# [Passage given]

Course

# Mechanics

Faculty
Science & Technology
Department
Physics
Course Code
PHYS 1110
Credits
5.00
Semester Length
15 weeks
Max Class Size
36
Method(s) Of Instruction
Lecture
Lab
Course Designation
None
Industry Designation
None
Typically Offered
Fall
Winter

## Overview

Course Description
This course is a calculus-based physics course intended for students pursuing further studies in engineering, physics, or other physical sciences. Topics covered in this course include linear kinematics and dynamics, energy, momentum, rotational motion, angular momentum, simple harmonic motion, heat, thermodynamics, and heat engines. This course includes a weekly lab.
Course Content

Math Tools

• SI units
• dimensional analysis
• vectors and scalars
• vector components and unit vectors
• vector addition, subtraction, and multiplication
• cross product and dot product
• derivatives and antiderivatives

Kinematics

• position, displacement, velocity, and acceleration
• motion plots
• 1D, 2D, and 3D motion under constant and time-dependant accelerations
• relative motion in 1D and 2D
• free fall motion
• projectile motion

Dynamics

• Newton’s laws in 1D and 2D with constant and time-dependant forces
• Hooke’s law
• static and kinetic friction forces
• gravitational force
• tension force
• inertial and non-inertial reference frames
• centripetal force and circular motion

Energy

• work and power as dot products
• work done by constant and variable forces
• conservative and non-conservative forces
• work-energy theorem
• kinetic and potential energy
• conservation of energy

Momentum

• centre of mass and systems of particles
• impulse and momentum
• conservation of momentum
• elastic and inelastic collisions in 1D and 2D

Rotational Motion

• angular position, angular displacement, rotation angle
• angular velocity, angular acceleration
• rotational kinematics and dynamics
• torque as a cross-product
• moment of inertia
• parallel axis theorem
• rotational kinetic energy
• rotational work
• massive pulleys
• conditions for equilibrium

Angular Momentum

• angular momentum of a point particle and rigid body
• conservation of angular momentum and inelastic collisions

Simple Harmonic Motion (SHM)

# [Dataset excerpts]

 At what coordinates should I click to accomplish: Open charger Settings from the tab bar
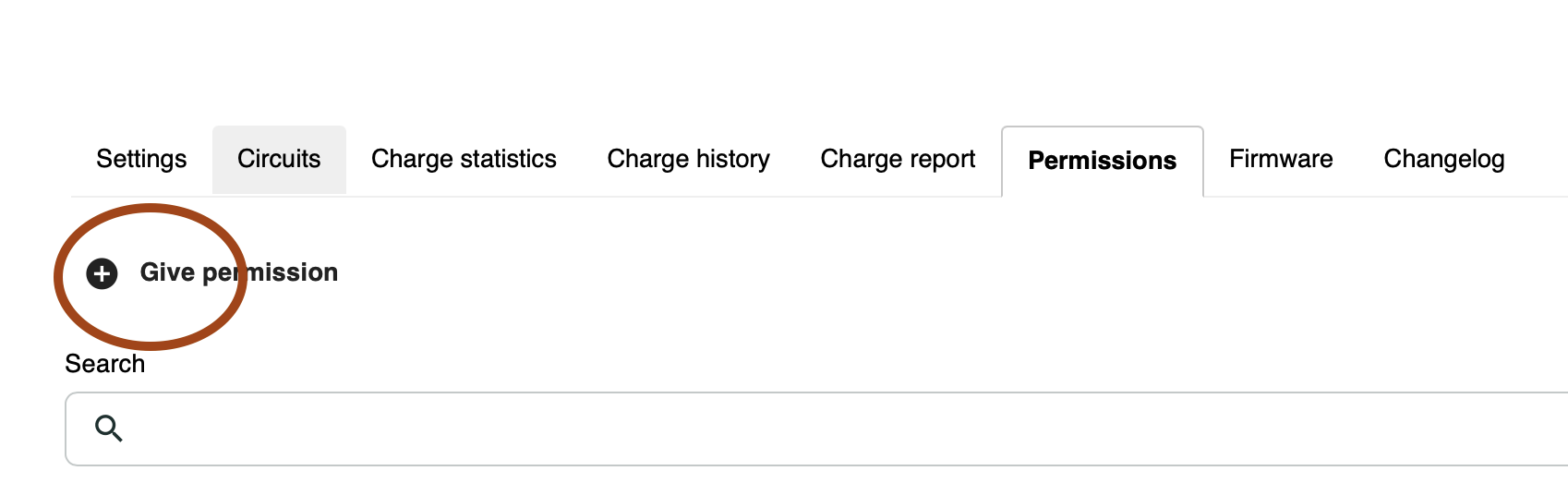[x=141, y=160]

--

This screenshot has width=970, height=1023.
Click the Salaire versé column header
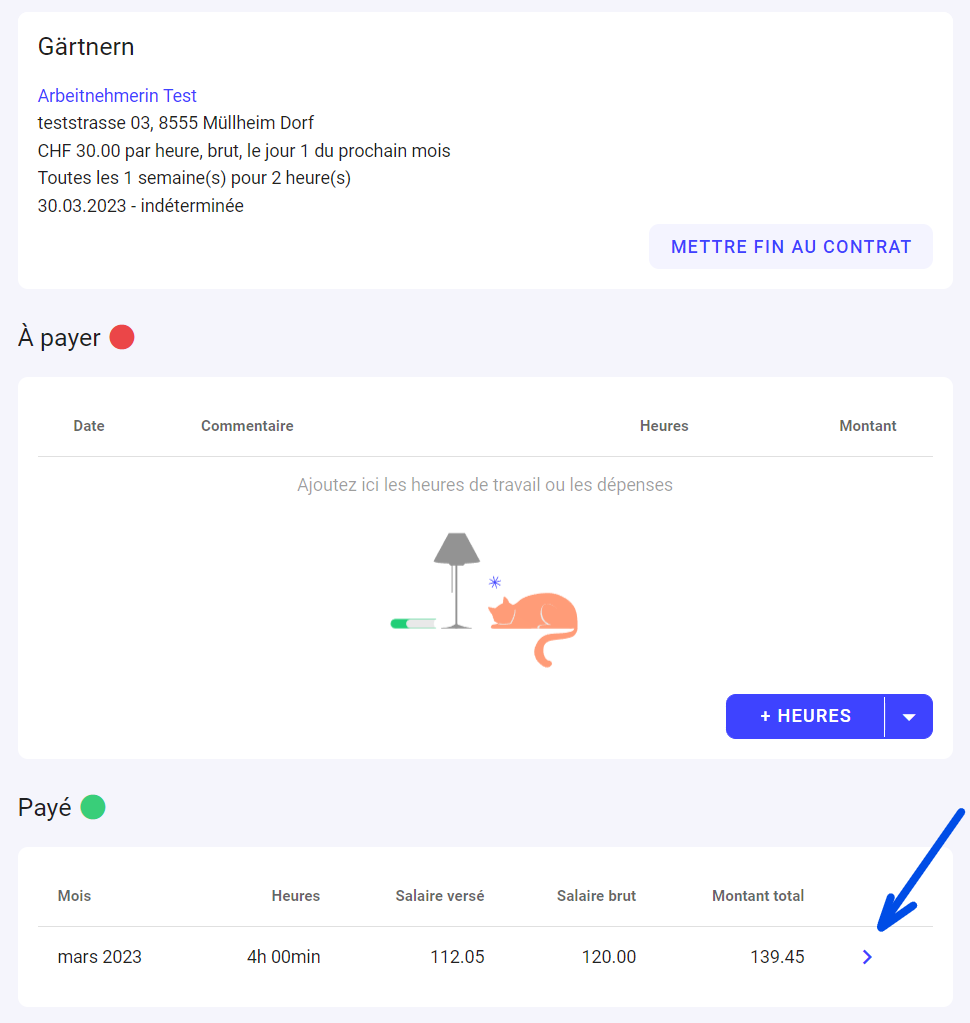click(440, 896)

# [To be done]
1) Reproduce the Mechanics course page from "## Overview" to "a weekly lab." word for word.
2) Decide whether each statement agrees with the Mechanics course page. Answer yes or no, and quote the words from the page that settle it.
(a) The course includes a weekly lab.
(b) The course is algebra-based.
(c) Heat engines are among the topics covered.

# [Task-by-task answers]
1)
## Overview

Course Description
This course is a calculus-based physics course intended for students pursuing further studies in engineering, physics, or other physical sciences. Topics covered in this course include linear kinematics and dynamics, energy, momentum, rotational motion, angular momentum, simple harmonic motion, heat, thermodynamics, and heat engines. This course includes a weekly lab.

2)
(a) Yes: "This course includes a weekly lab."
(b) No: "This course is a calculus-based physics course"
(c) Yes: "heat, thermodynamics, and heat engines"